I wanted to know if that(multiple links) would equally enhance the performance as well? because in our project context, we dont need to maintain the transaction, we need to insert or update millions of records.. I did make a test but at times the one with 2 connector perform better and at times the single connector with multiple link perform better. I am yet to make a full fledged test, but thought of posting here to get you views.

Would it not be that we overload the connector with different actions which could potentially degrade the performance ? May be i am wrong. It would be great if you could show some light on this topic..

Thanks

Posted: Wed Jun 20, 2018 8:50 am
by chulett
Excellent question and thanks for the background information, saves a lot of possible back-and-forth information gathering. 8)

I expect people with good experience to chime in on this but let me put something out there. These kinds of questions are really hard to answer as there are SO many variables at play that will effect this, variable that are specific to your shop. In terms of general advice, one man's meat can be another man's poison, so to speak. Tip of the iceberg things to consider - database configuration (including per user and per task limits), hardware capabilities, network speed, shared vs dedicated resources, volume fluctuations, degree of SQL parallelism used, etc. etc. etc. etc. Heck, even time of day plays a role here since we have to contend with crazy BI processes running once the sun comes up. :wink:

I would think in a very general sense that it probably doesn't matter significantly whether you use a single connector doing multiple tasks or several dedicated connectors, assuming your Oracle configuration allows that. But that's just a gut feeling after decades of Oracle and ETL. Curious what others think.

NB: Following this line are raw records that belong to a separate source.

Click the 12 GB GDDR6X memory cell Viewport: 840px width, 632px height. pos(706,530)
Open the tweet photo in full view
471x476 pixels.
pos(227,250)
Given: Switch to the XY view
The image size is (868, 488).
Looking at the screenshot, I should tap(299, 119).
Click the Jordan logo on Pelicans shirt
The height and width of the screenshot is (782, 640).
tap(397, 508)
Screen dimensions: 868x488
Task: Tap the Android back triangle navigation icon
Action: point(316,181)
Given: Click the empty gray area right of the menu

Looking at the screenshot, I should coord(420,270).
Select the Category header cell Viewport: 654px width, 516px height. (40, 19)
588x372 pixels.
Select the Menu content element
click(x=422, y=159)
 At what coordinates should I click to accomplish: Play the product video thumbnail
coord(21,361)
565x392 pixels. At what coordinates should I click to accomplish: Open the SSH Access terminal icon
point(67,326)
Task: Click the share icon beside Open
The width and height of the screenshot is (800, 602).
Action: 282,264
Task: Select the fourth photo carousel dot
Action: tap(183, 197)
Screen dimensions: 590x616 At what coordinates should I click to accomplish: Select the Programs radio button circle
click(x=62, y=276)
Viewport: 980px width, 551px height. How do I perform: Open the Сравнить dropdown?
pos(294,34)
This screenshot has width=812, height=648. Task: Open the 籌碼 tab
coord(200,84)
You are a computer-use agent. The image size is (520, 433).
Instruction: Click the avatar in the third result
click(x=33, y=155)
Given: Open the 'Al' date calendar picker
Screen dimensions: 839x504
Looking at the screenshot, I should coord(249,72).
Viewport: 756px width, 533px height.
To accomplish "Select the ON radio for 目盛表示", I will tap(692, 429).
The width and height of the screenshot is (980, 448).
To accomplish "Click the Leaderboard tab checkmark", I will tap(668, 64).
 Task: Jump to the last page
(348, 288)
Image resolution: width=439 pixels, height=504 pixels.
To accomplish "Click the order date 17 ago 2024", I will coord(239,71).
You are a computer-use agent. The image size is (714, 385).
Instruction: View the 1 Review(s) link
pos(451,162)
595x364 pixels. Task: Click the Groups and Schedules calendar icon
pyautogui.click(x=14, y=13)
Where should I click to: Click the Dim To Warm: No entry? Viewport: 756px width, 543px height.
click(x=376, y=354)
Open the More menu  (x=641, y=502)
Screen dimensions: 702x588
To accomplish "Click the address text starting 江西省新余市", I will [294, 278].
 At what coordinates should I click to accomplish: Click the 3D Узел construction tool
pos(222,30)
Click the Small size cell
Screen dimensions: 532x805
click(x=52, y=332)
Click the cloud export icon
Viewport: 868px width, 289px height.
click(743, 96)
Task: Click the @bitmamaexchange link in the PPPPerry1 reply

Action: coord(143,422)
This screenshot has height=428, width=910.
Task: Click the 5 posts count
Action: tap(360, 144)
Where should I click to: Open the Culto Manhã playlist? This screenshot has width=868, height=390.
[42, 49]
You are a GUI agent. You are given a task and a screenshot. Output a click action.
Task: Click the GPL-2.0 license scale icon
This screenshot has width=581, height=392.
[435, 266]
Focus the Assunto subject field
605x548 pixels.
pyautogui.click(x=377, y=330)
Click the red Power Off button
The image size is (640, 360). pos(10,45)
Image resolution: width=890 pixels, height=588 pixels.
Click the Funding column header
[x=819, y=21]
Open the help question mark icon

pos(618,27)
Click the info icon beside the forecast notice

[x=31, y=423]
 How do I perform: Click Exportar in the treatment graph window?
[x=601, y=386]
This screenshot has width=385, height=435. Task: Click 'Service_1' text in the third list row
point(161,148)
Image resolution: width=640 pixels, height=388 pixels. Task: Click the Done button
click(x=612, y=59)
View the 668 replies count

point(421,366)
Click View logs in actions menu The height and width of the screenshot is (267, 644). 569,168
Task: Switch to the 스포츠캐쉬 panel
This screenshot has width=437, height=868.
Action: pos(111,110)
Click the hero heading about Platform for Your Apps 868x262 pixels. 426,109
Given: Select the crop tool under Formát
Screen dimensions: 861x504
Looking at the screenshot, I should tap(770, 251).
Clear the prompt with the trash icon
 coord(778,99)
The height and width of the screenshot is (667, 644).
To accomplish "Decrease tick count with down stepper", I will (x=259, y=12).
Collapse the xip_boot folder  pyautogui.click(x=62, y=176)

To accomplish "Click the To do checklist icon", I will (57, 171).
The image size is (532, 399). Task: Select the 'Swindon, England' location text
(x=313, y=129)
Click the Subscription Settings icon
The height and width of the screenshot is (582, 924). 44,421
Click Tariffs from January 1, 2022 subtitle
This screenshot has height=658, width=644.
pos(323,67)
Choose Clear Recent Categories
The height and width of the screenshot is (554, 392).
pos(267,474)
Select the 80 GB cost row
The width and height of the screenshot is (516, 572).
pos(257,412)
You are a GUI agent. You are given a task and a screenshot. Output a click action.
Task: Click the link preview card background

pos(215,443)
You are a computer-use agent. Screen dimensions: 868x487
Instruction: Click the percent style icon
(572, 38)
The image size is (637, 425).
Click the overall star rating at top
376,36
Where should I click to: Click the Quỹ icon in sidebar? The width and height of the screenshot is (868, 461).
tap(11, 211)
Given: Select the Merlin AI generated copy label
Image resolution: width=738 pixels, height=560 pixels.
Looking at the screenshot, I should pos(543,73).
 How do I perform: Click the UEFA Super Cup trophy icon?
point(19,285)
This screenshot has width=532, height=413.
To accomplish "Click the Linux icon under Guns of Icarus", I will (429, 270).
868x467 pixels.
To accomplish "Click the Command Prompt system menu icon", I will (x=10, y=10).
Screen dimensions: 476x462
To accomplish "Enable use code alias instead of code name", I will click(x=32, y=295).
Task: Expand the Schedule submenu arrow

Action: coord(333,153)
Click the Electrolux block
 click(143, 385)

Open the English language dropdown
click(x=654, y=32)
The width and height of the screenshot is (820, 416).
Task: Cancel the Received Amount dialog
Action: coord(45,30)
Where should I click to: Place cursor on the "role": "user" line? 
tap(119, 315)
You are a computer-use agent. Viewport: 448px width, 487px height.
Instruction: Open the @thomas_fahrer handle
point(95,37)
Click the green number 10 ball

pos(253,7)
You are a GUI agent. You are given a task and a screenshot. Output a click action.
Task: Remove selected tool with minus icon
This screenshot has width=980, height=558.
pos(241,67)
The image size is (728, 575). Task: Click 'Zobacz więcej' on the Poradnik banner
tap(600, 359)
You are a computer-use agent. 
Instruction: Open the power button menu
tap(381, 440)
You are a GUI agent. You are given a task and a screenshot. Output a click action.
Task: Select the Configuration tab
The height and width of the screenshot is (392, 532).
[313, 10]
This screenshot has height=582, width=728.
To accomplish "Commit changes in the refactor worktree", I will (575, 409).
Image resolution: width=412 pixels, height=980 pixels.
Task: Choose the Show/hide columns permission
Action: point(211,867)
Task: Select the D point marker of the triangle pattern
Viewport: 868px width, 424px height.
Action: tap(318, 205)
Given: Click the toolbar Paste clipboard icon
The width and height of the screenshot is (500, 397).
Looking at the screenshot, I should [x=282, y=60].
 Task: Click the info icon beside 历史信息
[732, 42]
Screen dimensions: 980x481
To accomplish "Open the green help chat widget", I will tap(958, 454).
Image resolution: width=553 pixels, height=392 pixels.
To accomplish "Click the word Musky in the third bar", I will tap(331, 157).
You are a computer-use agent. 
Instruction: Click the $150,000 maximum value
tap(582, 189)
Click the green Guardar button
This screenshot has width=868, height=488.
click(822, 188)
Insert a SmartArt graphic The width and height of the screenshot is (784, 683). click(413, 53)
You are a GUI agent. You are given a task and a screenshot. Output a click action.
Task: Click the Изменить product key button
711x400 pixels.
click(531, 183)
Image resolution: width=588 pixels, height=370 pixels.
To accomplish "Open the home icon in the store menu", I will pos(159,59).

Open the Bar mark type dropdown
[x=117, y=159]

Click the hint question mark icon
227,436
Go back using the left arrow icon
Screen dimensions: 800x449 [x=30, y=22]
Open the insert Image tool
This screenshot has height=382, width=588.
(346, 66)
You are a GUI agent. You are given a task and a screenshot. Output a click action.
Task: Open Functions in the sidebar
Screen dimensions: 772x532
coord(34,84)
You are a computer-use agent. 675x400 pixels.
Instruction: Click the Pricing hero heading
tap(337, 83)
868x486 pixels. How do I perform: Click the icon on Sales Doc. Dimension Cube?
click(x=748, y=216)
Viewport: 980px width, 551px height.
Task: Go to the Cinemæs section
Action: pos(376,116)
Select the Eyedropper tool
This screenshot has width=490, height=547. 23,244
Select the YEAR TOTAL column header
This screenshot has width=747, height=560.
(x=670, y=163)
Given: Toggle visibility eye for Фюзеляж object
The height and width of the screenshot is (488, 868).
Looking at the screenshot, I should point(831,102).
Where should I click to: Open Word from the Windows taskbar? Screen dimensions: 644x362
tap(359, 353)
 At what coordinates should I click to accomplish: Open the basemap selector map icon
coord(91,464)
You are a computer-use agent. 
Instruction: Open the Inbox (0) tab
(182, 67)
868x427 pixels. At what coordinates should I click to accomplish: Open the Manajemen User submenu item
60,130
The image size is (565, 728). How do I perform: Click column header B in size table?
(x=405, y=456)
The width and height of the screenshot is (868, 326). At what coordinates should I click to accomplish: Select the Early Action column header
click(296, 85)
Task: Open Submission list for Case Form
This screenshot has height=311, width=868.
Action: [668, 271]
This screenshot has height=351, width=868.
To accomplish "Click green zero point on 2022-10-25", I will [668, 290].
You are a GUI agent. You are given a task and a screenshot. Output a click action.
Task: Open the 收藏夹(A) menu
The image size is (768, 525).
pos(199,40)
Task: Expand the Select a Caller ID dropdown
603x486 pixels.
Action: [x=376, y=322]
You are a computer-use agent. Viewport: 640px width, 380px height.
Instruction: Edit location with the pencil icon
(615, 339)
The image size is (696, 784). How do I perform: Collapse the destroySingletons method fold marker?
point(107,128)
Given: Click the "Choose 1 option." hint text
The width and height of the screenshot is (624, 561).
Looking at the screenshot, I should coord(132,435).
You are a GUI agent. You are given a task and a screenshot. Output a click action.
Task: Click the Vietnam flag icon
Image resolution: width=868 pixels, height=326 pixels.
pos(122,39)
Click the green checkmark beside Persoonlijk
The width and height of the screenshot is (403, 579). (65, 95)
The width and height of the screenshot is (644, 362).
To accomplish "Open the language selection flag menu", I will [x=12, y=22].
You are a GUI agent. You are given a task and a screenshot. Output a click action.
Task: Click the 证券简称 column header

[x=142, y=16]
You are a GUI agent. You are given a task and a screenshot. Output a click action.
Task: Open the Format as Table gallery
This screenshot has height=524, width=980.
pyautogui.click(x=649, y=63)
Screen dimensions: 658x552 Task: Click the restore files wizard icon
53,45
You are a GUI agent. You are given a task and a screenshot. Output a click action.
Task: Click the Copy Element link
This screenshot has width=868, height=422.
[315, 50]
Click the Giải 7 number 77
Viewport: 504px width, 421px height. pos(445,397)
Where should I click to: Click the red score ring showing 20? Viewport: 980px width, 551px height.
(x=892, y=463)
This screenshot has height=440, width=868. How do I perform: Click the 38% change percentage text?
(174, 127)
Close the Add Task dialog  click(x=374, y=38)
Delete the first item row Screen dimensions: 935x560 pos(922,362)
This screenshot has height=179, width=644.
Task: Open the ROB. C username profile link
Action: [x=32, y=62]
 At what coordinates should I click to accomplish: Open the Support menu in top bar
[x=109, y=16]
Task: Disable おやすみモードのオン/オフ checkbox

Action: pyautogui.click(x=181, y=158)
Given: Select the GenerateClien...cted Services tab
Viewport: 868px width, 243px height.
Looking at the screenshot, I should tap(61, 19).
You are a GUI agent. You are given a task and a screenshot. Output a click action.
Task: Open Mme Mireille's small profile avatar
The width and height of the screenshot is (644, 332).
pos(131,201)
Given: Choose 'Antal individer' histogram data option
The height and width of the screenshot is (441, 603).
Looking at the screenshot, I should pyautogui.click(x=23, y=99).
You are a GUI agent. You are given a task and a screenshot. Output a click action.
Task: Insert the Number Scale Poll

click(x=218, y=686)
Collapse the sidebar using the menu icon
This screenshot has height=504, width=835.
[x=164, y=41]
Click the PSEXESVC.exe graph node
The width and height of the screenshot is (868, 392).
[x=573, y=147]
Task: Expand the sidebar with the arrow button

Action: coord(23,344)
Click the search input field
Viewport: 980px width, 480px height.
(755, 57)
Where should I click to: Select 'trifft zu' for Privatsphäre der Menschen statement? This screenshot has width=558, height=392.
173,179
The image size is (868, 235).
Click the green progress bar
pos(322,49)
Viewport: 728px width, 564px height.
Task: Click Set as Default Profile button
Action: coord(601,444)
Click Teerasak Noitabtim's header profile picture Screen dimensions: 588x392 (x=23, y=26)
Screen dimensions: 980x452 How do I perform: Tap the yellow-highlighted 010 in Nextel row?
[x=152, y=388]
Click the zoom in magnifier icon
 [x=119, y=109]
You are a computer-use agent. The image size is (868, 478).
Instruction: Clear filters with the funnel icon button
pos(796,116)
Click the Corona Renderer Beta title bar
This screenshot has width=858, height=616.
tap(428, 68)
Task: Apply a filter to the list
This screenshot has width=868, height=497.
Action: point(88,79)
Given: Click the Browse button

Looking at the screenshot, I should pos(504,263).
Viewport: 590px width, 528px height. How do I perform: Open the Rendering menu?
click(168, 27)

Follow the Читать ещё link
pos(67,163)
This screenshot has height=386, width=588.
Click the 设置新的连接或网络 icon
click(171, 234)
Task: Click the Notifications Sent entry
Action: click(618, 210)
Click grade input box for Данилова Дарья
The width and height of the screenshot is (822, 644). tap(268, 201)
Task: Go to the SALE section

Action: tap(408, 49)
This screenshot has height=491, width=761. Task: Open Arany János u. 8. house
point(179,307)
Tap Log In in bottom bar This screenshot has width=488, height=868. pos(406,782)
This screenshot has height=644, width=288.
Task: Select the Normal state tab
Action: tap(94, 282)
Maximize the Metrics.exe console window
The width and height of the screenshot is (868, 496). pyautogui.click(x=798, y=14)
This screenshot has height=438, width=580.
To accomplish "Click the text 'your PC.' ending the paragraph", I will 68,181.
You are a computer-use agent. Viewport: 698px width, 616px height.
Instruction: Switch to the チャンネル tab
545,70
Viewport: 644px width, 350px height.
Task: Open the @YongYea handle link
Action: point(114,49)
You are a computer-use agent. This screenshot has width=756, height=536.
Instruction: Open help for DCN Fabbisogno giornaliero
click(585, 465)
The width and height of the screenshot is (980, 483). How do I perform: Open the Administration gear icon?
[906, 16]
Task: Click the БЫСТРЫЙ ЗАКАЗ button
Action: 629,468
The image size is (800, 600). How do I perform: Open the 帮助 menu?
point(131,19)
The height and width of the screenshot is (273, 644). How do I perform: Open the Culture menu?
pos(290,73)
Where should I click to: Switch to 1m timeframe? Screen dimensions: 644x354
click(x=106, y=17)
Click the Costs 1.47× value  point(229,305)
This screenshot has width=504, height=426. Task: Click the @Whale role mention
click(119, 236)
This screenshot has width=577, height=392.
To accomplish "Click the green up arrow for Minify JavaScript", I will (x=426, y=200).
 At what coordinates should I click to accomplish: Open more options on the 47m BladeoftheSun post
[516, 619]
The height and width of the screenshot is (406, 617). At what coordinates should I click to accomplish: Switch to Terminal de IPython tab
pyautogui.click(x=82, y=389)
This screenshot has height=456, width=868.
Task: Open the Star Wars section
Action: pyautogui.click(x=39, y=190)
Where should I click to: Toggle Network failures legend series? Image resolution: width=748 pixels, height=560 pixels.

Posted: Thu Jun 21, 2018 5:52 am
by qt_ky
I personally do not know the answer but I suspect that it would not matter one way or the other. You initial tests show inconsistent results which probably just indicates the common real-world scenario that there is other varying workload activity on the database server and/or the DataStage server.

Given that, i would choose the job design that will be the easiest to document and maintain for other current or future developers who may be new to the tool. Developers tend to come and go a lot more frequently than server hardware is upgraded to improve overall performance. I don't know about your organization, but in ours, the cost of labor is by far the most expensive cost.